What you should do: Exactly the lines from the line with "Switch to WhatsApp Business accounts tab" through the final line of the records below, both ends included, are to be set down. Do not include pictures.
##### Data for this task #####
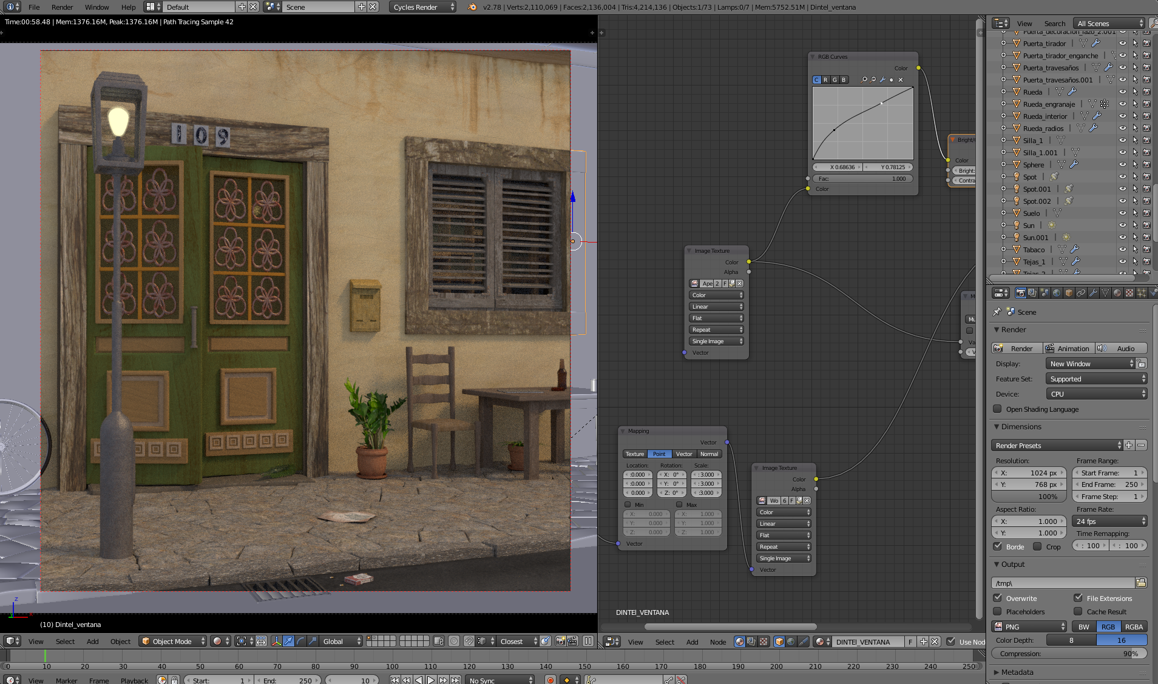Click the red curve channel R button

[825, 80]
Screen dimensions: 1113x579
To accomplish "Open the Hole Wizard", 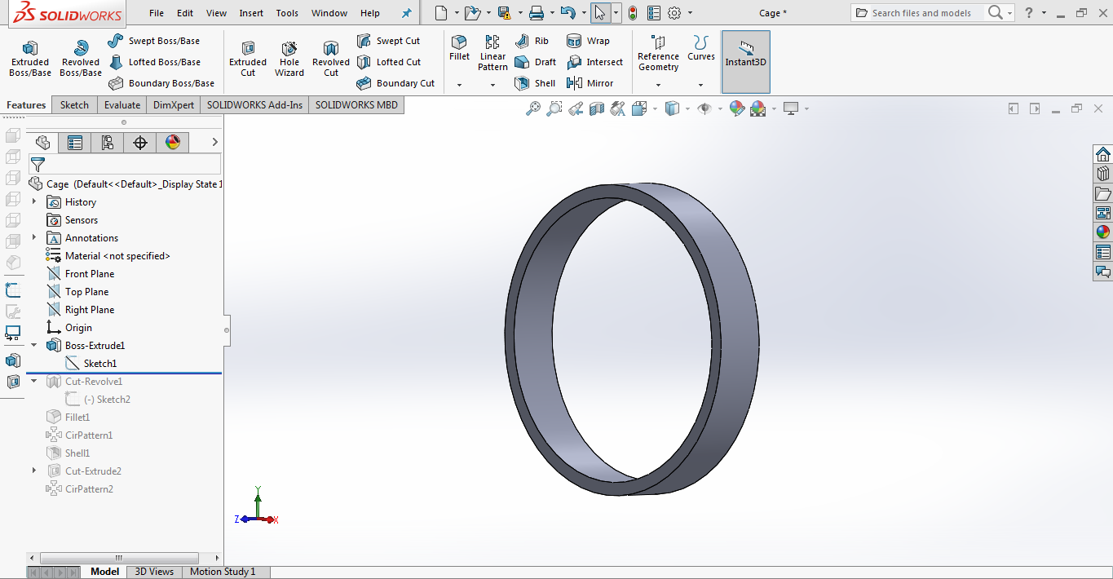I will pos(289,57).
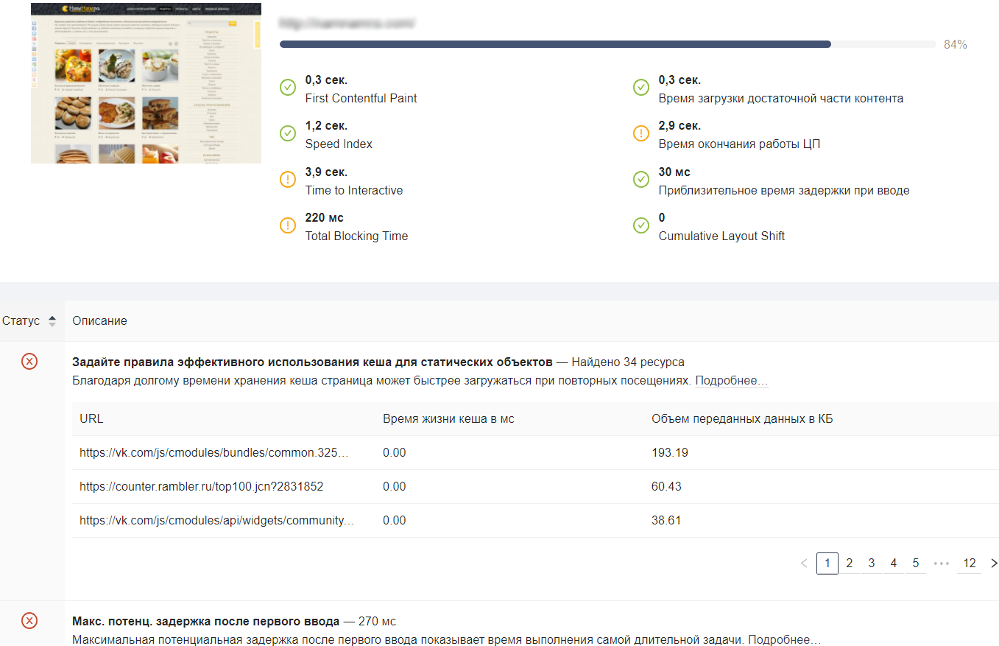Open page 2 of the resource list
This screenshot has width=999, height=646.
[x=850, y=564]
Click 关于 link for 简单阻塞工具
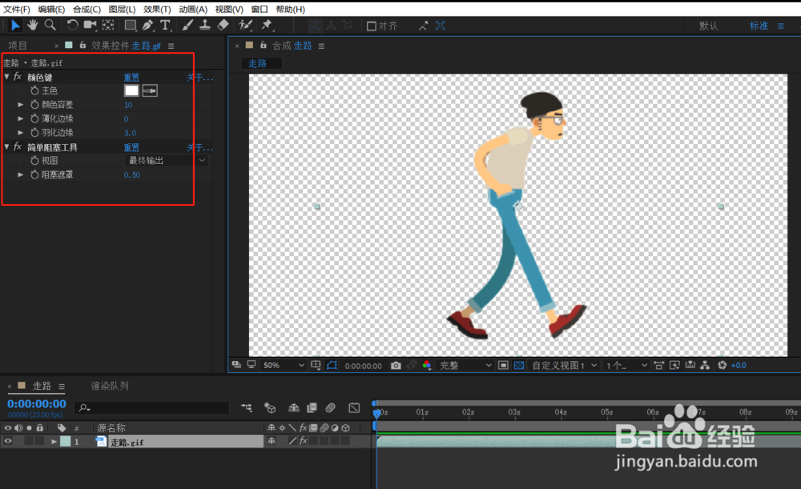801x489 pixels. 199,147
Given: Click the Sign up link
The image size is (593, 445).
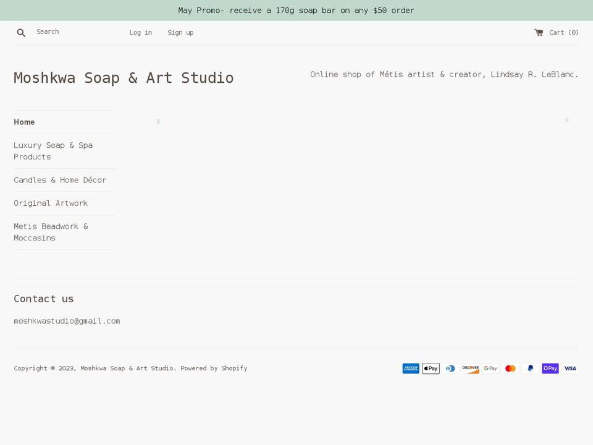Looking at the screenshot, I should 180,32.
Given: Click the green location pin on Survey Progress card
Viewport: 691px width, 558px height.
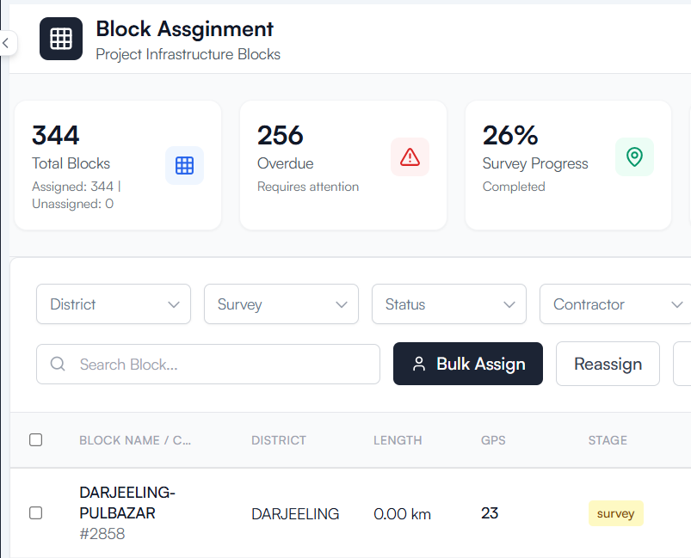Looking at the screenshot, I should point(634,157).
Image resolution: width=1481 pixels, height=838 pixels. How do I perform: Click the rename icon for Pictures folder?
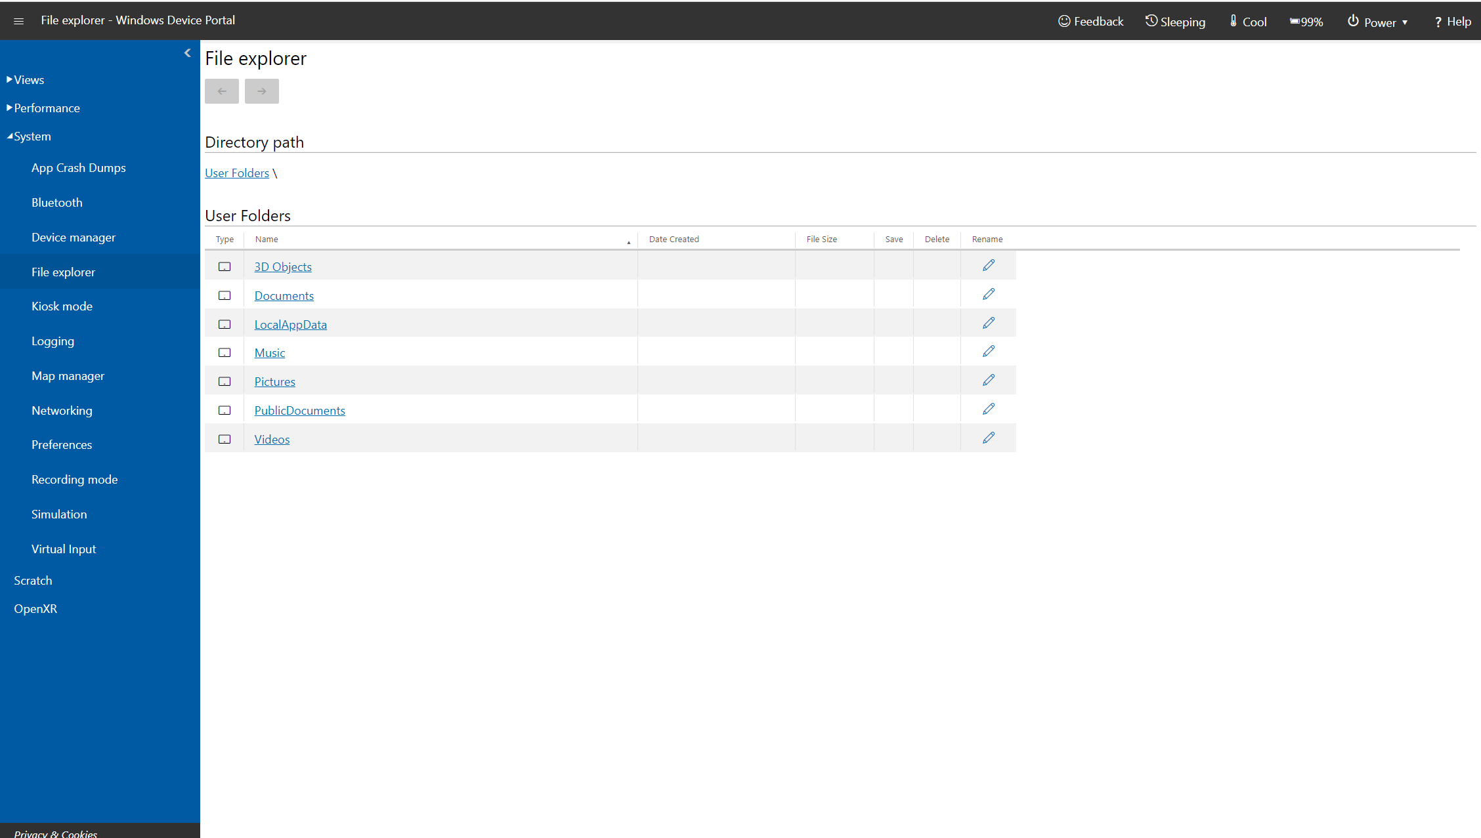coord(988,379)
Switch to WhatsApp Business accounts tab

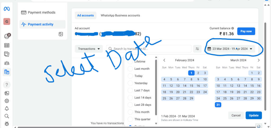(120, 15)
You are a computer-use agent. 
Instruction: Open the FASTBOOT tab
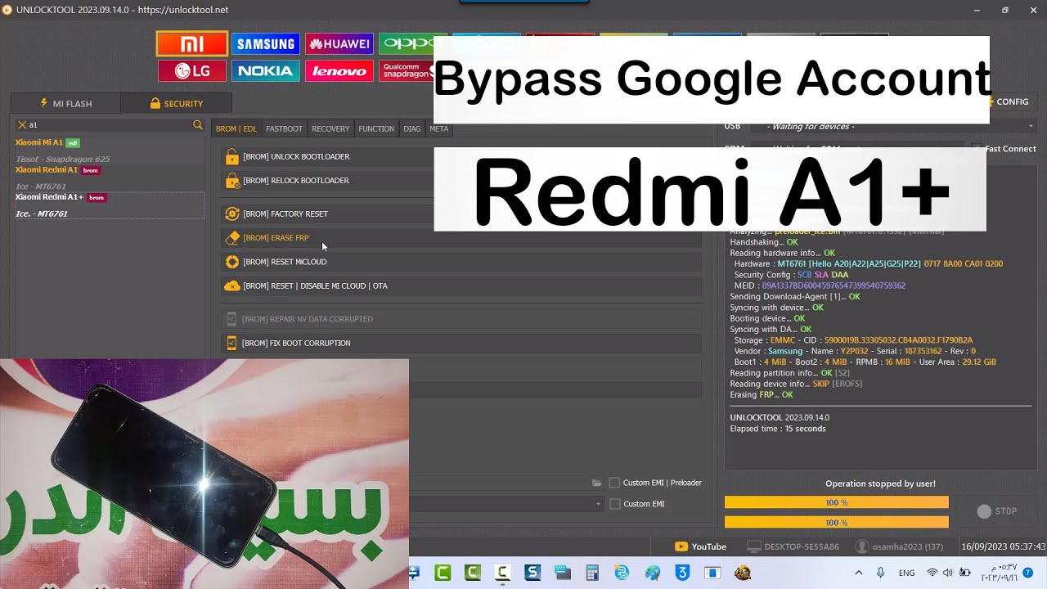284,128
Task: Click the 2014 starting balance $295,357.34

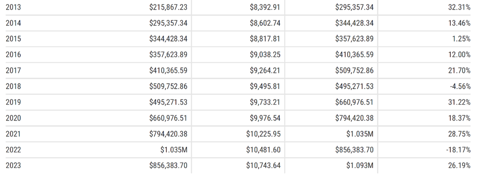Action: (x=168, y=23)
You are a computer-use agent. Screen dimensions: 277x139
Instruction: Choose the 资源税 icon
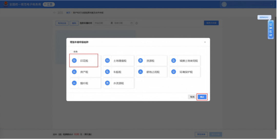point(140,61)
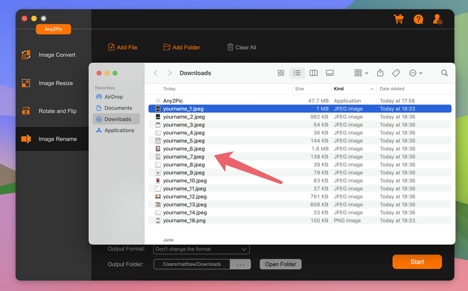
#####
Solution below:
Switch to WhatsApp Business accounts tab

(120, 15)
You are a computer-use agent. 
Instruction: Open the FASTBOOT tab
284,128
Task: Click the 2014 starting balance $295,357.34

Action: (x=168, y=23)
You are a computer-use agent. Screen dimensions: 277x139
Instruction: Choose the 资源税 icon
point(140,61)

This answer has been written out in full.